Development Status of Wellbore Integrity Inspection Technology for Deep Strata and Deep Wells

doi:10.12388/j.issn.1673-2677.2024.04.002

Abstract

Abstract:

As the development of oil and gas resources is continuously advancing toward deep water areas，deep and ultra-deep strata，complex geology and extreme wellbore conditions pose great challenges to the safe and stable production of oil and gas wells. Conventional wireline logging technology and casing packer leak detection technology can meet the technical requirements of wellbore integrity inspection，but they both require to shutdown wells and the costs of joint inspection are high. In recent years，the application of fiber optic sensing in petroleum industry has become increasingly widespread，opening up new ideas for real-time monitoring of wellbore integrity. By systematically summarizing the current development status of wellbore integrity inspection，the following prospects are made：（1） Permanently or semi-permanently placing optical cables in oil wells enables monitoring the temperature field，pressure field，stress field，sound waves，vibration，and fluids inside the wellbore in real time to provide direct data for evaluating the integrity status of oil and gas wells.（2） Fiber optic sensing technologies such as DTS and DAS are characterized by continuous，real-time and distributed measurement，for which it is preferred to place them during the well construction to deliver full lifecycle monitoring of oil and gas wells. However，the overall cost of fiber optic laying is relatively high，and the fiber optic layout method needs to consider the impact of pipe string insertion and cementing perforation operations. The fiber optic winding method and light source scattering type also have an impact on optical signal transmission and signal-to-noise ratio. Corresponding measures need to be taken to optimize the signal-to-noise ratio，improve the measurement accuracy and stability of the sensor.（3） Processing of fiber optic signals mostly relies on empirical methods determining the signal range in accordance with laboratory simulation experiments. However，considerable differences exist between the laboratory environment and the downhole environment. Therefore，it is still necessary to conduct wellbore experiments and establish measurement interpretation models based on the actual wellbore environment.

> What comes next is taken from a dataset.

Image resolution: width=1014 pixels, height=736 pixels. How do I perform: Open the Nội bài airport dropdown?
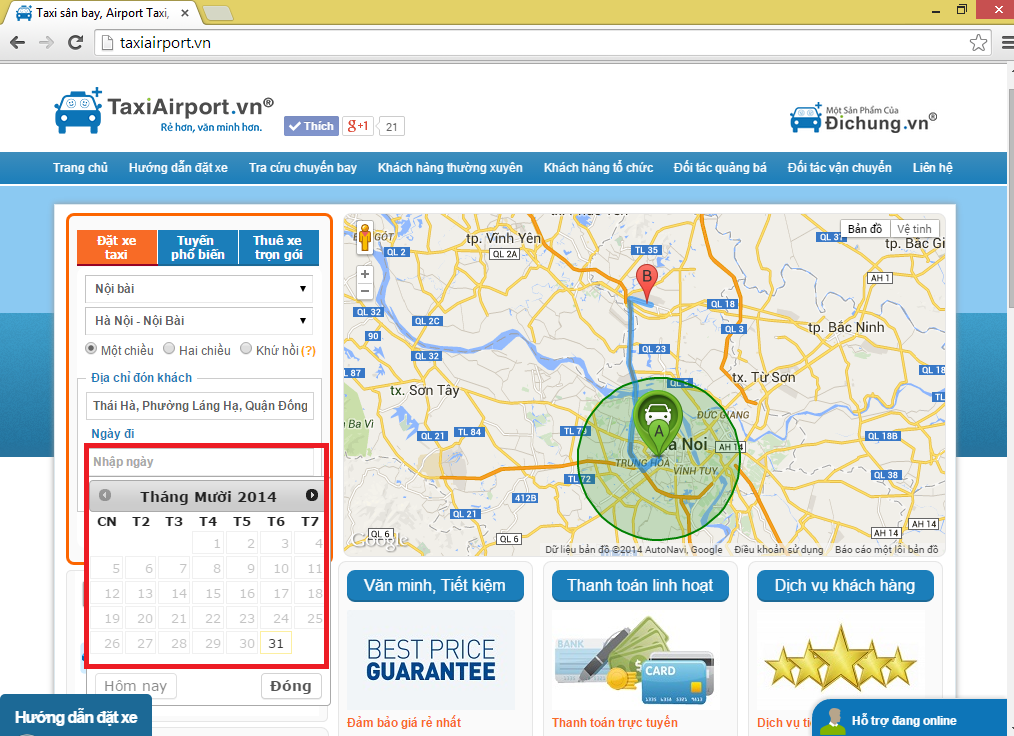(x=198, y=289)
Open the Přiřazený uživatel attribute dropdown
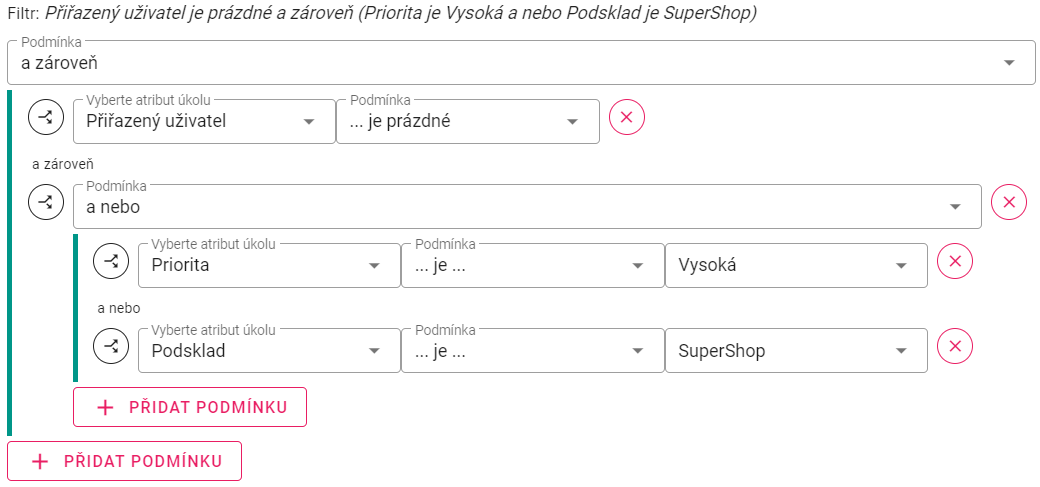 204,122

Key words: deep and ultra-deep well, wellbore integrity inspection, casing inspection, cement sheath inspection, DAS, fiber optic sensing , technology

摘要：

随着油气资源开发不断向深水、深层/超深层迈进，复杂的地层和井筒条件给油气井安全稳定生产带来极大挑战。常规电缆测井技术和套管封隔器找堵漏技术虽然可以满足井筒完整性检测的技术需求，但需要油井停产，且联合检测费用较高。近年来，光纤传感技术在油气行业越来越广泛的应用，为井筒完整性实时监测打开了新思路。通过系统总结井筒完整性检测技术的发展及现状，对深层深井井筒完整性检测技术做出如下展望：（1）将光缆永久式、半永久式布置在油井内，可对井筒内温度场、压力场、应力场、声波、振动、流体进行实时监测，为油气井完整性状态评估提供直接数据；（2）分布式光纤温度传感技术（DTS）和分布式声波传感技术（DAS）等具有连续、实时、分布式测量的特点，适合在建井阶段投入使用，实现油气井全生命周期的完整性监测；（3）对光纤信号处理大部分依靠经验法，通过模拟实验确定信号范围，实验室与井下的真实环境相比差距较大，需深入开展入井试验，通过井筒真实环境建立实际的测量解释模型。

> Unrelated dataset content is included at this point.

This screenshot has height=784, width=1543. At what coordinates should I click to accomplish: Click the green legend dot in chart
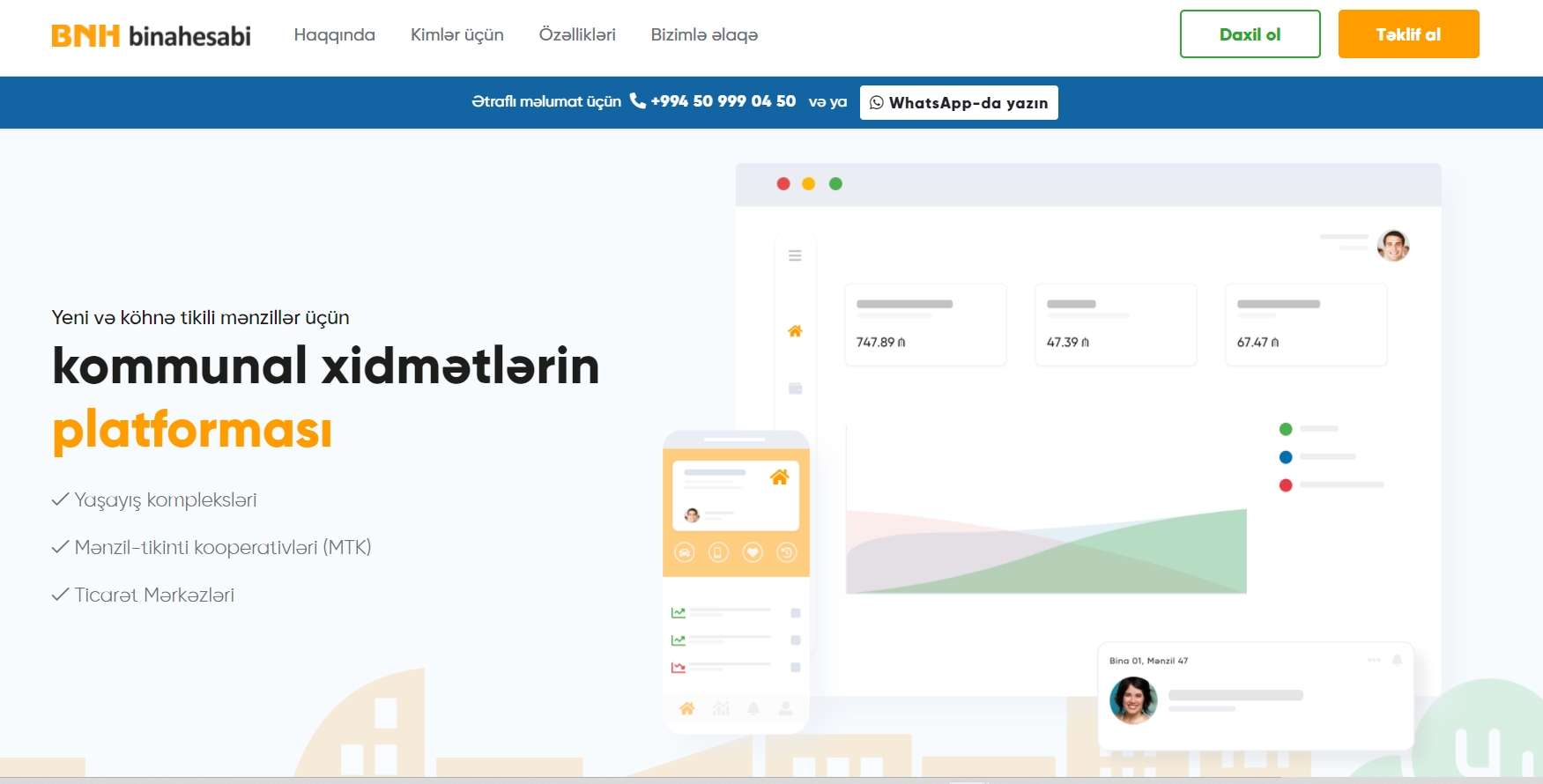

关键词: 深井超深井, 井筒完整性检测, 套管检测, 水泥环检测, DAS, 光纤传感技术

CLC Number:

TE242

SONG Xuefeng , LI Zhibin, , LIU Jinming , WANG Jiangshuai , DING Yida , QIAN Xuesen. Development Status of Wellbore Integrity Inspection Technology for Deep Strata and Deep Wells[J]. Xinjiang Oil & Gas, 2024, 20(4): 8-18.

宋学锋 , 李志彬, , 刘金铭 , 王江帅 , 丁意达 , 钱雪森. 深层深井井筒完整性检测技术发展现状[J]. 新疆石油天然气, 2024, 20(4): 8-18.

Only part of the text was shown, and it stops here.